■ Supplied data:
──────
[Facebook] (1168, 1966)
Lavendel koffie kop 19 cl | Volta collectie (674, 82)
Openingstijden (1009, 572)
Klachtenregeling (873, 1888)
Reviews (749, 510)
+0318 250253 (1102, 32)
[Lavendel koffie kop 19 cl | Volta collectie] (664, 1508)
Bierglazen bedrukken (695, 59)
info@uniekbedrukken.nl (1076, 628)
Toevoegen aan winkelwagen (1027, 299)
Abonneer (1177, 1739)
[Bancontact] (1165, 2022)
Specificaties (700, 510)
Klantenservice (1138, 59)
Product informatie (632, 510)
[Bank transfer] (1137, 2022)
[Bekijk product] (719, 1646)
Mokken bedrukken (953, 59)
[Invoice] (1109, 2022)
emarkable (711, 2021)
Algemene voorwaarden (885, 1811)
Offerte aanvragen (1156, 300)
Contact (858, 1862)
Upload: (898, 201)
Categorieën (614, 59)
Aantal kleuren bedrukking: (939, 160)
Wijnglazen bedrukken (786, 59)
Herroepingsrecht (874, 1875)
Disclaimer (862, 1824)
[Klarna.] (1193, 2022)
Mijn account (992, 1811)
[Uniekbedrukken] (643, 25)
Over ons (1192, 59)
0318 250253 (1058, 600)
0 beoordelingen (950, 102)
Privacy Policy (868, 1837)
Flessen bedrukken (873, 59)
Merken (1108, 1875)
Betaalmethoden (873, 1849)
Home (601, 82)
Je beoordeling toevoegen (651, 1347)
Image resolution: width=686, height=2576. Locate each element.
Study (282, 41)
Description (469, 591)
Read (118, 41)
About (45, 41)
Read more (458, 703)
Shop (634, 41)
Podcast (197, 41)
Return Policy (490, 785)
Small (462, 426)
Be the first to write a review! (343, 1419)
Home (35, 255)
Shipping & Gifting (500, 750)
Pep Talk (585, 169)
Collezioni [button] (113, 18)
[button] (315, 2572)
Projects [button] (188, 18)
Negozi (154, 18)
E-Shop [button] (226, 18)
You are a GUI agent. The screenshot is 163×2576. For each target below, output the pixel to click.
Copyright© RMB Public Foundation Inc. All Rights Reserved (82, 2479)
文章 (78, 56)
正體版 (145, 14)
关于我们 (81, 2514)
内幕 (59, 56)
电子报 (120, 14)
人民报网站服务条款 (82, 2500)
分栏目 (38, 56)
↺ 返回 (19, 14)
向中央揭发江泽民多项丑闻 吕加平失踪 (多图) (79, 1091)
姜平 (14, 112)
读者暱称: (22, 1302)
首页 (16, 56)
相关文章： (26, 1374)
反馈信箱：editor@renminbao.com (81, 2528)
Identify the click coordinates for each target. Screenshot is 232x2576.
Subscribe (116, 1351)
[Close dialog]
──────
■ Task statement:
Put down each entry again, unchanged and complete.

■ Result for this exercise:
[Facebook] (1168, 1966)
Lavendel koffie kop 19 cl | Volta collectie (674, 82)
Openingstijden (1009, 572)
Klachtenregeling (873, 1888)
Reviews (749, 510)
+0318 250253 (1102, 32)
[Lavendel koffie kop 19 cl | Volta collectie] (664, 1508)
Bierglazen bedrukken (695, 59)
info@uniekbedrukken.nl (1076, 628)
Toevoegen aan winkelwagen (1027, 299)
Abonneer (1177, 1739)
[Bancontact] (1165, 2022)
Specificaties (700, 510)
Klantenservice (1138, 59)
Product informatie (632, 510)
[Bank transfer] (1137, 2022)
[Bekijk product] (719, 1646)
Mokken bedrukken (953, 59)
[Invoice] (1109, 2022)
emarkable (711, 2021)
Algemene voorwaarden (885, 1811)
Offerte aanvragen (1156, 300)
Contact (858, 1862)
Upload: (898, 201)
Categorieën (614, 59)
Aantal kleuren bedrukking: (939, 160)
Wijnglazen bedrukken (786, 59)
Herroepingsrecht (874, 1875)
Disclaimer (862, 1824)
[Klarna.] (1193, 2022)
Mijn account (992, 1811)
[Uniekbedrukken] (643, 25)
Over ons (1192, 59)
0318 250253 (1058, 600)
0 beoordelingen (950, 102)
Privacy Policy (868, 1837)
Flessen bedrukken (873, 59)
Merken (1108, 1875)
Betaalmethoden (873, 1849)
Home (601, 82)
Je beoordeling toevoegen (651, 1347)
Image resolution: width=686, height=2576. Locate each element.
Study (282, 41)
Description (469, 591)
Read (118, 41)
About (45, 41)
Read more (458, 703)
Shop (634, 41)
Podcast (197, 41)
Return Policy (490, 785)
Small (462, 426)
Be the first to write a review! (343, 1419)
Home (35, 255)
Shipping & Gifting (500, 750)
Pep Talk (585, 169)
Collezioni [button] (113, 18)
[button] (315, 2572)
Projects [button] (188, 18)
Negozi (154, 18)
E-Shop [button] (226, 18)
You are a GUI agent. The screenshot is 163×2576. For each target below, output the pixel to click.
Copyright© RMB Public Foundation Inc. All Rights Reserved (82, 2479)
文章 (78, 56)
正體版 (145, 14)
关于我们 (81, 2514)
内幕 (59, 56)
电子报 (120, 14)
人民报网站服务条款 (82, 2500)
分栏目 (38, 56)
↺ 返回 (19, 14)
向中央揭发江泽民多项丑闻 吕加平失踪 (多图) (79, 1091)
姜平 (14, 112)
读者暱称: (22, 1302)
首页 (16, 56)
相关文章： (26, 1374)
反馈信箱：editor@renminbao.com (81, 2528)
Identify the click coordinates for each target. Screenshot is 232x2576.
Subscribe (116, 1351)
[Close dialog]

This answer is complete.